## [DOCUMENT EXTRACT]
--

Tannins are defined as vegetable substances capable of tanning animal hides to produce leather. This is used as a method to preserve the hide and at a molecular level is effected via the crosslinking by the tannins of hide proteins. This definition is prescriptive and powdered hide is still used as a phytochemical test for tannins. Like flavonoids, tannins are polyphenolic compounds which have an affinity for proteins. However, the higher number of phenolic groups and the larger molecular size of tannins mean that they are capable of binding strongly to proteins at several sites and can precipitate them from solution.

One of the most notable effects of tannins in the gut is their dramatic effect on diarrhea. It can be proposed that the effect of tannins is to produce a protective (if temporary) layer of coagulated protein on the mucosa along the upper levels of the gut wall, so numbing the sensory nerve endings and reducing provocative stimuli to additional peristaltic activity. Supporting this central astringent activity, tannins will also inhibit the viability of infecting micro-organisms, check fluid hypersecretion and neutralize inflammatory proteins. Because of their affinity for free protein, they will concentrate in damaged areas. Condensed tannins were able to bind to and inactivate the hypersecretory activity of cholera toxin. (23)

--

## [STUDY MATERIAL]
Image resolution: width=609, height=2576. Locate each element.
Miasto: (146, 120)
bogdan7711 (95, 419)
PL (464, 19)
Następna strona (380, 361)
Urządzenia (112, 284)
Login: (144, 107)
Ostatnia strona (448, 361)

--

## [WHAT THIS EXERCISE ASKS]
a - From the passage on tannins, extract the stretch from "Tannins are defined" through "them from solution.", copying it word for word.
b - Extend the passage on tannins, picking up right after its last sentence.
The entries are separate material and have nothing to do with the passage on tannins.

## [PER-TASK OUTPUTS]
a -
Tannins are defined as vegetable substances capable of tanning animal hides to produce leather. This is used as a method to preserve the hide and at a molecular level is effected via the crosslinking by the tannins of hide proteins. This definition is prescriptive and powdered hide is still used as a phytochemical test for tannins. Like flavonoids, tannins are polyphenolic compounds which have an affinity for proteins. However, the higher number of phenolic groups and the larger molecular size of tannins mean that they are capable of binding strongly to proteins at several sites and can precipitate them from solution.

b -
Green tea (Camellia sinensis, a rich source of tannins) appears to be much more potent as an antimicrobial agent than black tea. (24) Bacillus subtilis, Escherichia coli, Proteus vulgaris, Pseudomonas fluorescens, Salmonella sp. and Staphylococcus aureus were used to test the antimicrobial activity of extracts of various tea products. Among the six test organisms, P. fluorescens was the most sensitive to the extracts, while B. subtilis was the least sensitive. In general, antimicrobial activity decreased when the extent of tea fermentation increased. The antimicrobial activities of extracts of tea products with different extents of fermentation also varied with test organisms. Green tea, the unfermented tea, exerted the strongest antimicrobial activity followed by the partially fermented tea products such as Longjing, Tieh-Kuan-Ying, Paochung, and Oolong teas. On the other hand, black tea, the completely fermented tea, showed the least antimicrobial activity. It was also noted that extracts of Oolong tea prepared in summer exhibited the strongest antimicrobial activity, followed by those prepared in spring, winter and fall.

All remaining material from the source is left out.